La cantante londinese, voce del jazz tra le più belle e più importanti al mondo, con la sua presenza impreziosisce di questa prima edizione il Festival. Senza ombra di dubbio la più importante cantante in Europa cresciuta negli anni in cui il jazz europeo muoveva alla ricerca del proprio linguaggio, e in quest'ambito Norma Winstone può essere definita la prima cantante che sperimentando un utilizzo "strumentale" della voce abbia dato un contributo europeo certo e fondamentale alla storia del jazz. E di sicuro, a giudicare, dall'influenza che il suo modo di cantare ha sviluppato negli anni a seguire in Europa e non solo, fanno di Norma Winstone una straordinaria fuoriclasse Assieme alla splendida voce della Winstone un trio d'eccezione formato dal chitarrista Peo Alfonsi, da qualche anno spesso al fianco della Winstone oltre che di musicisti come Al Di Meola, Michel Godard, e' una delle sezioni ritmiche più affidabili d'Europa e che non ha certo bisogno di presentazione alcuna: Chris Laurence e Martin France. Il concerto, in esclusiva per il nord Italia, verrà inserito come anteprima della notte bianca organizzata dal comune di Verbania il 21 luglio.

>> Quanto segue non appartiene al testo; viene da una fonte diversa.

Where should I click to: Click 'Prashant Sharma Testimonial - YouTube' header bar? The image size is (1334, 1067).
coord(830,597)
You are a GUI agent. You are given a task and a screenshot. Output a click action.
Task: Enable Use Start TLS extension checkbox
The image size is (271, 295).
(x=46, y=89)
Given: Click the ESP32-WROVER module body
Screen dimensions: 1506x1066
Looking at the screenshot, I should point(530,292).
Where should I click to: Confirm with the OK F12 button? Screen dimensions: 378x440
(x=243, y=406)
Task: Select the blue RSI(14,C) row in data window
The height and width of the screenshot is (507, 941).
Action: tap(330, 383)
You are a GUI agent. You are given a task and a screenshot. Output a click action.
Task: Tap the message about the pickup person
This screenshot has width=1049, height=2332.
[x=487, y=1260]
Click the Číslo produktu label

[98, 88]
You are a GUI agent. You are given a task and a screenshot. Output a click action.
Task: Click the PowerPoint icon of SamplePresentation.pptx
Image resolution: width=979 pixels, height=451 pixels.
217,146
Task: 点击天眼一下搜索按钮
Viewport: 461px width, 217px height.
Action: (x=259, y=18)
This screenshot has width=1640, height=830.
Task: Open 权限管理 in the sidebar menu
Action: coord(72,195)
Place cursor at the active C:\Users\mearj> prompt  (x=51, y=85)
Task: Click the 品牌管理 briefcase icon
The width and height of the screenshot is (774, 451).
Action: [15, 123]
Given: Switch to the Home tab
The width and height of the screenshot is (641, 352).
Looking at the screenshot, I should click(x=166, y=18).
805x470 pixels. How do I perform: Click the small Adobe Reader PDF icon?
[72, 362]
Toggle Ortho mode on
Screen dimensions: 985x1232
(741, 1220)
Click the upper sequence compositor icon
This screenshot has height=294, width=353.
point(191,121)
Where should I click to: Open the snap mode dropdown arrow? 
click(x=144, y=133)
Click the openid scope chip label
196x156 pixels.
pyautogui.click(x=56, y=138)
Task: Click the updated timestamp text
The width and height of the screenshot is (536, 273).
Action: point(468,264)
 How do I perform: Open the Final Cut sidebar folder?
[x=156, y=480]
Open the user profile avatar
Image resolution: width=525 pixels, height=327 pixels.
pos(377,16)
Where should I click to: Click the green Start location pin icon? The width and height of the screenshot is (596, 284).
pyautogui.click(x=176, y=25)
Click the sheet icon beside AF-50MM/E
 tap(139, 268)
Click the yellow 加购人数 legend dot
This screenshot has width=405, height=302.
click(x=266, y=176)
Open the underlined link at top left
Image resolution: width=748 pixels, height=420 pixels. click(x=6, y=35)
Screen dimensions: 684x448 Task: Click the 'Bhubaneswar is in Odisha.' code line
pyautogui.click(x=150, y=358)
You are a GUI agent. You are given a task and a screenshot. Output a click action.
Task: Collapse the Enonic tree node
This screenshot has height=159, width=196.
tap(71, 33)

Sabato 28 luglio 2007 Cava Tosco Marmi

Comune di Crevoladossola

Ore 21.30

Ingresso: 15 euro

TEATRO MUSICALE

UNA LAUDA PER FRATE FRANCESCO

di Ramberto Ciammarughi

con Eugenio Allegri voce recitante

Ramberto Ciammarughi pianoforte


Questa lauda, concepita per un solo quadro musicale, è un tributo personale da parte di un attore e un musicista verso la figura di S. Francesco, giullare, cantore e poeta. Uno spettacolo intenso e poetico realizzato da due preziosi esponenti del mondo artistico del nostro paese: Eugenio Allegri uno dei più grandi attori italiani, noto al grande pubblico anche per aver replicato innumerevoli volte il monologo "Novecento" che Alessandro Baricco scrisse proprio per lui; Ramberto Ciammarughi pianista e compositore raffinato che in questo spettacolo è autore anche del testo poetico. Il virtuosismo pianistico di Ciammarughi che da sempre lo contraddistingue, non lo allontana tuttavia dalla creazione improvvisativa poetica ed evocativa; musicista completo difficilmente collocabile in riduttive classificazioni linguistiche, possiede una vena compositiva che negli ultimi anni l'ha portato a scrivere per tutte le formazioni e ancor più per il teatro. Quest'anno è stato vincitore del "Premio Eti" Oscar del Teatro Italiano.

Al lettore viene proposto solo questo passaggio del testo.